Last month, the Democratic-controlled Senate defeated all significant gun proposals sought by Obama after some lawmakers bristled at being pushed by Obama.
Obama, along with gun control advocates, insist they’ll try again, at least for the proposal to expand background checks to private and Internet sales. But the initial defeat underscored the limits of presidential power and suggested Obama faces major challenges for the duration of his presidency.
“We actually thought he and the vice president handled this perfectly. They handled this quite deftly,” said Matt Bennett, co-founder of Third Way, a think tank, who served in the Clinton White House. “The gun issues are about as hard as it gets.”

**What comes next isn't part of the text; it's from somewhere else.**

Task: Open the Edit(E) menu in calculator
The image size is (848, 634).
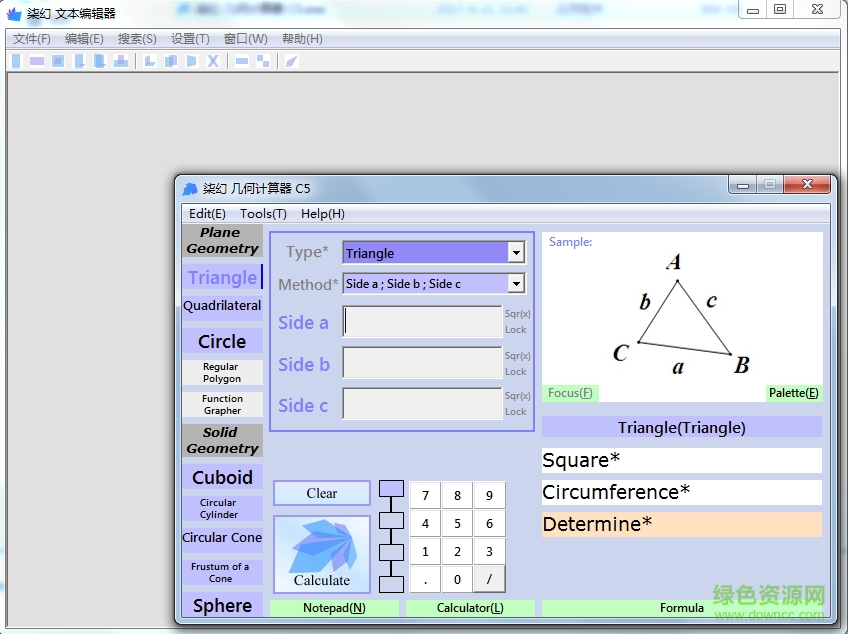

“The president worked really hard on this issue,” said Sen. Charles Schumer, D-N.Y. “He put political capital on the line. He made it one of his centerpieces of his State of the Union address and he went all around the country to try and rally support.”
So what happened?
For one, Obama and his allies often staged events in states that had been sites of mass shootings such as Illinois, Connecticut or Virginia, instead of states where senators were wavering on the issue.
For another, his high-profile push may have cost as many votes as it won, given how polarizing modern presidents have become.
Sen. John McCain of Arizona, one of four Republicans who voted for expanded background checks, said a better model of leadership would be Obama’s role on the proposed rewrite of the nation’s immigration laws. On that, Obama has expressed support but stayed out of the way to let members of Congress negotiate among themselves. “I think his role has been very appropriate, exactly appropriate,” he said of Obama’s approach on immigration.
Finally, Obama might have relied more on personal talks with senators and less on the bully pulpit, presidential scholars said.
“As soon as Obama jumps in, it makes it hard for Republicans to get behind it,” said Robert Spitzer, a political scientist at State University of New York at Cortland who has written extensively on gun control. “Obama could have done more on the inside game.”
But Dan Gross, president of the Brady Campaign to Prevent Gun Violence, said the importance of public speeches is misunderstood. They aren’t, he said, designed to convince more Americans to favor proposals backed by Obama, but rather to convince them to lobby Congress.
If the use of presidential rhetoric is misunderstood, the power of the presidency itself is often overstated.
Even Lyndon B. Johnson, whose domineering personality and negotiating skills helped fuel his reputation for helping push through major legislation, benefitted from large Democratic majorities in Congress and broad popular support in the wake of John F. Kennedy’s assassination.